* _Brief_:
Among the entries below, count the lines that contain the word "agent". Write down only the total.

* _Data records_:
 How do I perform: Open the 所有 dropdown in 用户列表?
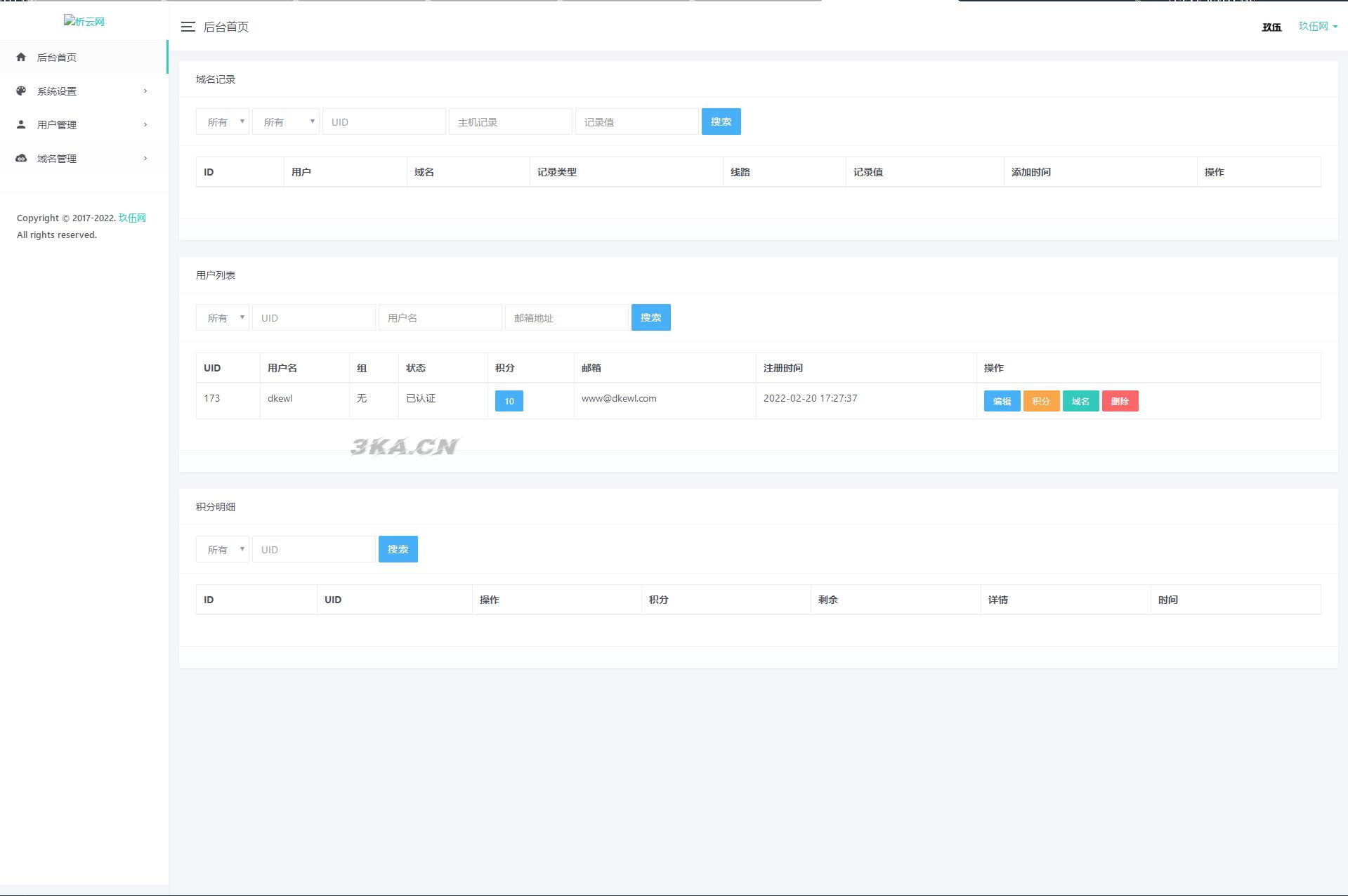tap(223, 317)
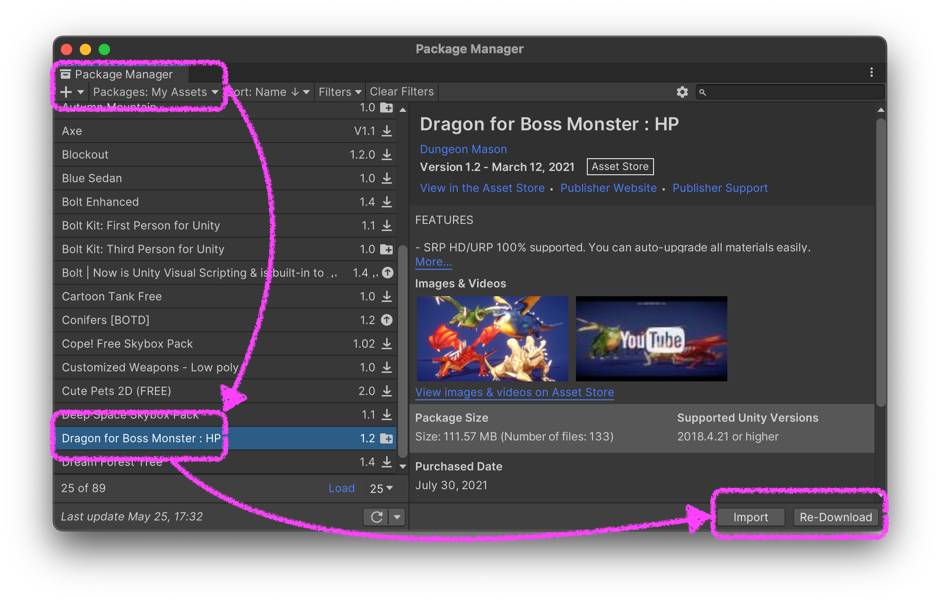The width and height of the screenshot is (940, 601).
Task: Open the settings gear icon
Action: (682, 92)
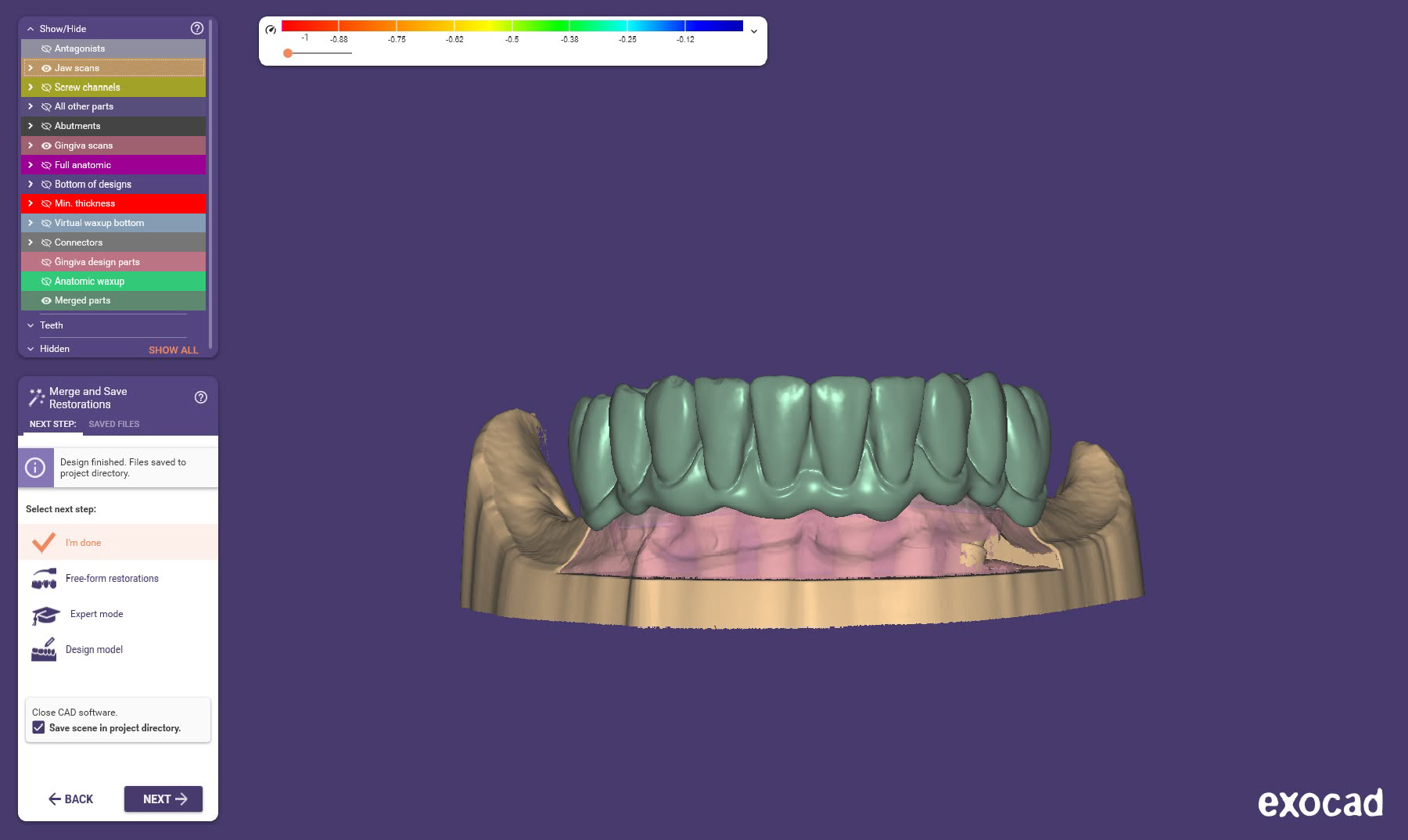Toggle visibility of Jaw scans

click(46, 68)
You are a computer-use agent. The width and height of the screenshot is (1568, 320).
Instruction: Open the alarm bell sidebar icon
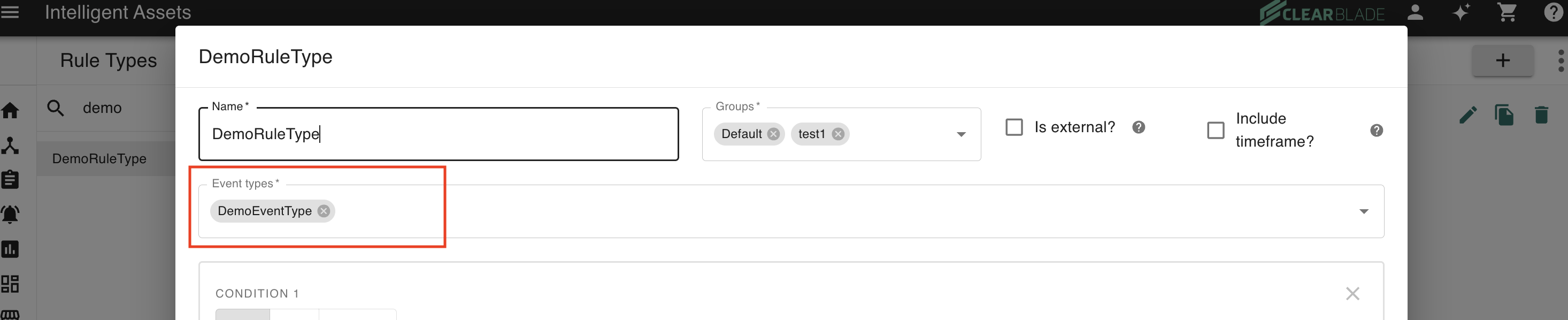coord(10,215)
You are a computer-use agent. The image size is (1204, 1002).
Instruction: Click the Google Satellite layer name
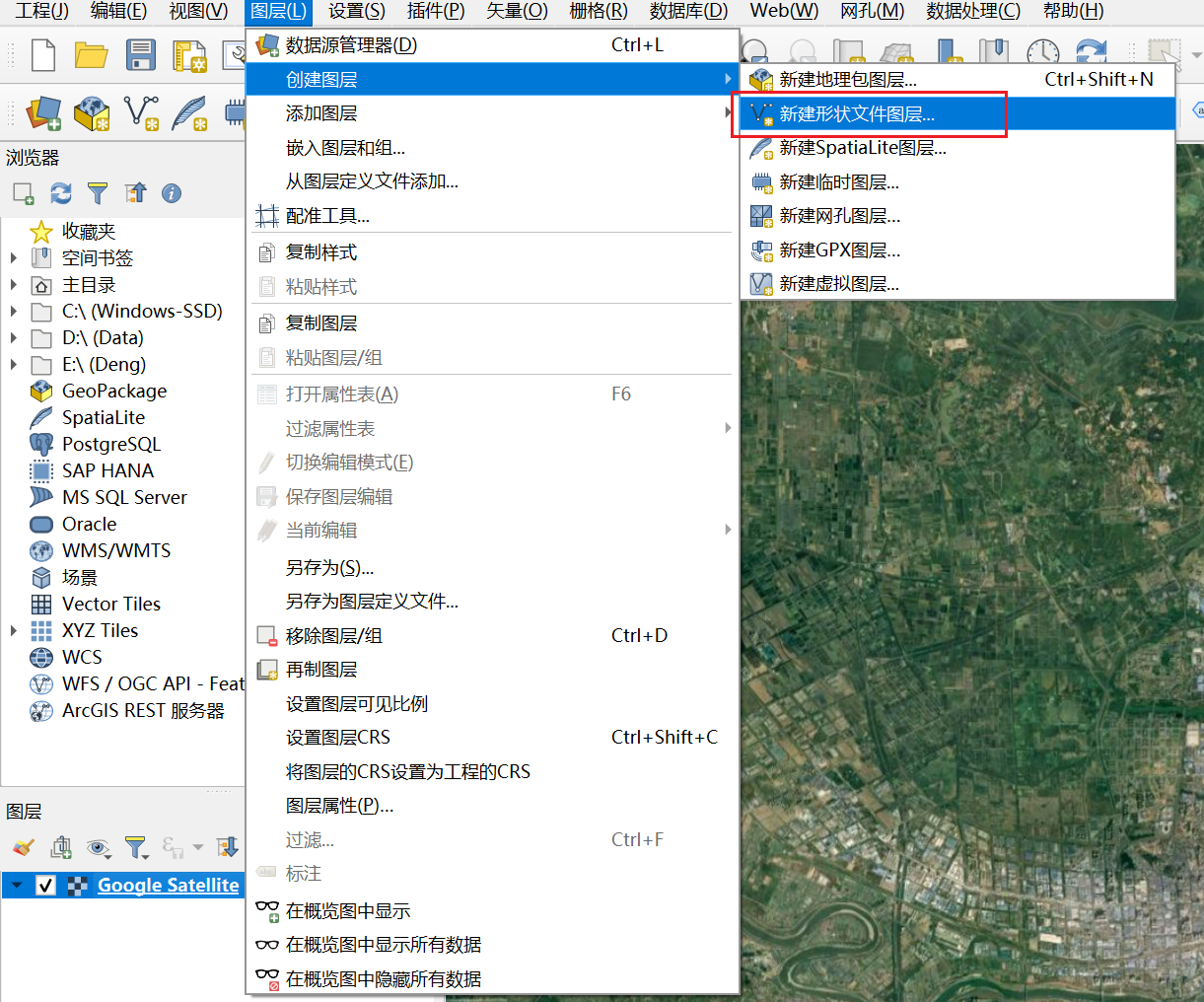click(x=168, y=886)
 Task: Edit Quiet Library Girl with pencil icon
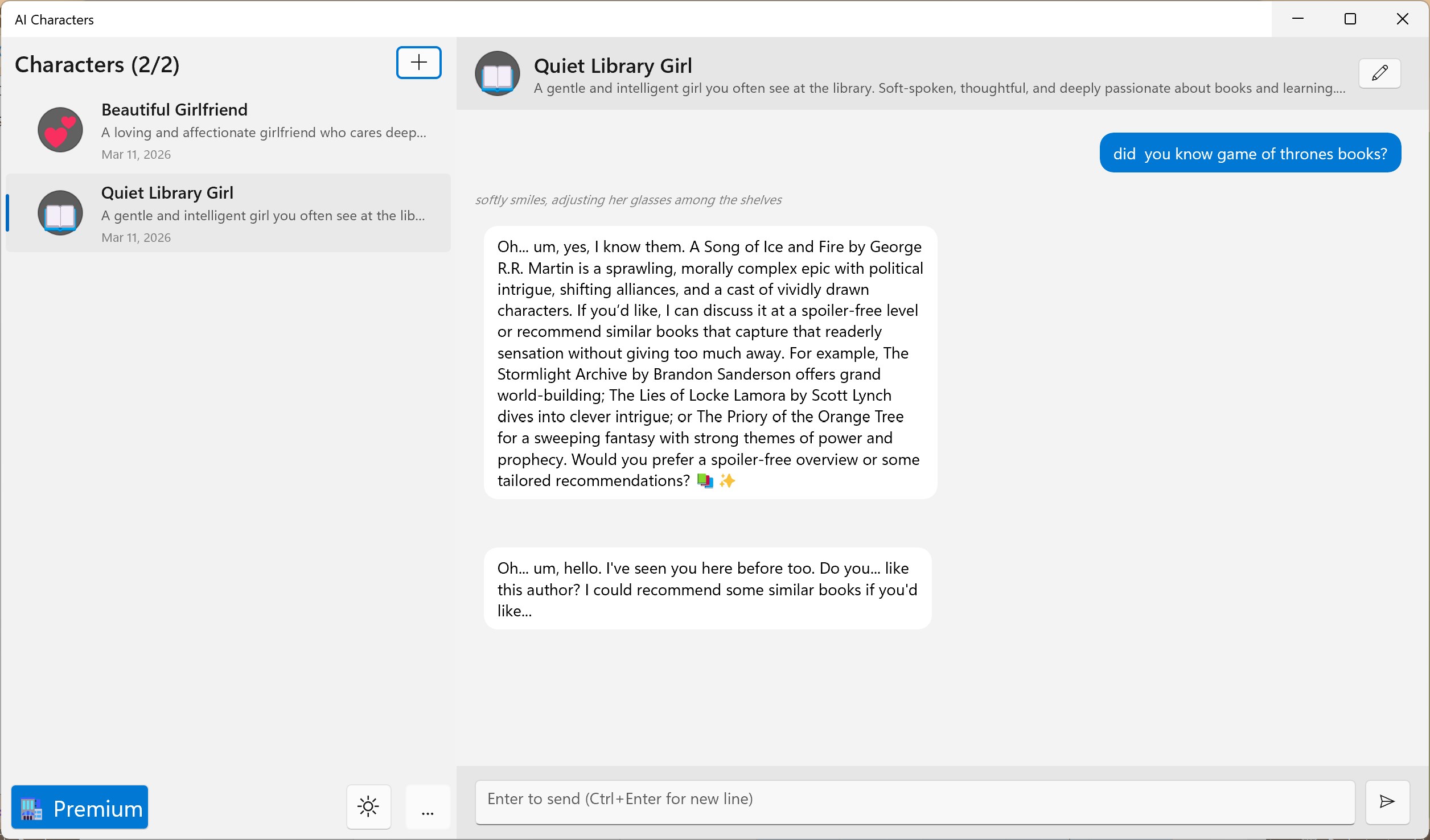[x=1379, y=73]
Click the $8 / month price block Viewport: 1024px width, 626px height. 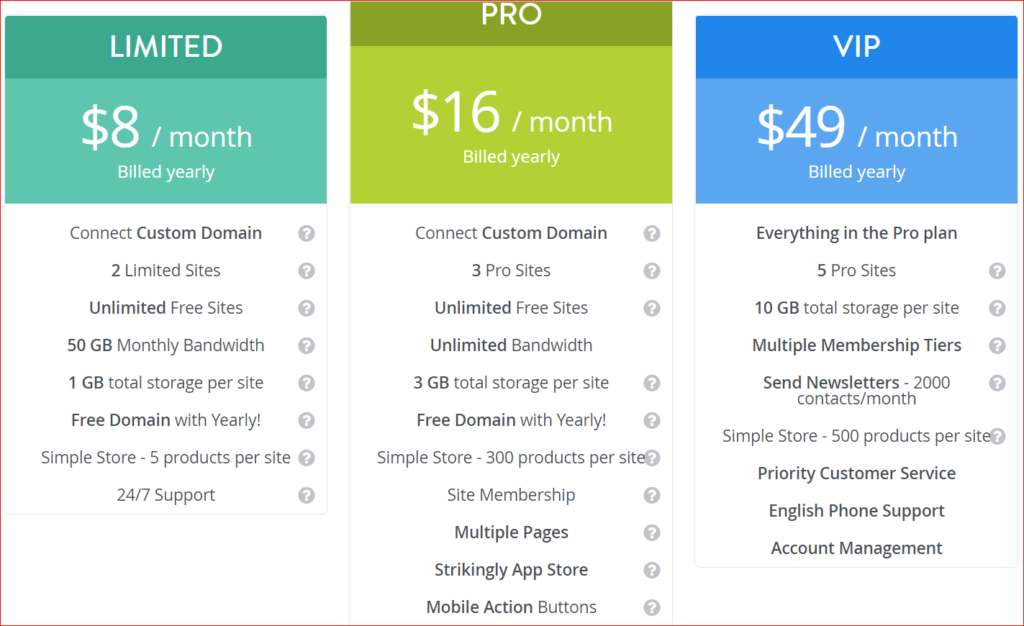tap(166, 140)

* _Output for this task_:
2